A LEI GERAL DE PROTEÇÃO DE DADOS ESTÁ EM VIGOR E ISSO É UMA COISA BOA

No dia 1º/8/2021, a lei 13.709, LGPD, passou a produzir efeitos punitivos para quem a violar.

Muitos estão ainda ressabiados com a nova legislação, sem entender em sua plenitude as implicações práticas daquilo que é tratado na lei, mas a LGPD visa proteger os direitos do cidadão, principalmente no que diz respeito à sua liberdade e privacidade, pois cria normas que empresas e governos devem seguir para a coleta e tratamento de dados pessoais e sensíveis. Isso é uma coisa boa.

É boa porque agora criou-se um arcabouço de segurança jurídica, com a padronização das práticas para a proteção dos dados pessoais. Se antes empresas e governos coletavam nossos dados sem consentimento, sem informar qual era a finalidade dessa coleta e como seriam armazenados e protegidos, agora eles são obrigados a adotar essas práticas, sob pena de responsabilização e aplicação de multas de alto valor.

Para fiscalizar todas essas práticas, a lei criou a Autoridade Nacional de Proteção de Dados (ANPD), que já está em funcionamento. Ela tem a atribuição de fiscalizar o cumprimento da legislação de proteção de dados, podendo aplicar desde advertências até multa diária, com valores que vão de 2% do valor do faturamento da empresa até um teto de R$ 50.000.000,00.
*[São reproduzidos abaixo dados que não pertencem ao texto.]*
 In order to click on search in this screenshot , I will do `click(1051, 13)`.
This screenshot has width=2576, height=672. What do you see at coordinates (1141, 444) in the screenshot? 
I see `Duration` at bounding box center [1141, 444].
Também pode aplicar medidas administrativas, como determinação de eliminar os dados pessoais coletados, suspensão parcial ou total do uso do banco de dados em questão por até 12 meses.

É boa porque nos dá o poder de fornecer ou não nossos dados pessoais a uma empresa ou ao governo. Podemos dar o consentimento ou revogar esse consentimento. Basta um simples comunicado a quem detém nossos dados, solicitando o seu descarte, que esses devem, obrigatoriamente, ser eliminados imediatamente.

É boa porque agora temos o direito de saber para qual finalidade o dado é coletado, se será compartilhado com alguém e se será descartado após a finalidade da coleta ter se encerrado. Antes não sabíamos nada disso e nossos dados eram utilizados e repassados a outros indiscriminadamente.

A lei não proíbe o compartilhamento, mas responsabiliza quem coletou, se houver vazamentos, o que torna as empresas muito mais cautelosas nessa prática.

Tudo isso com relação a empresas e governos também é aplicado às igrejas. A partir de agora, nossos membros têm os mesmos descritos, dando seu consentimento para a coleta dos seus dados e conhecendo a maneira como são tratados, e isso é uma coisa boa.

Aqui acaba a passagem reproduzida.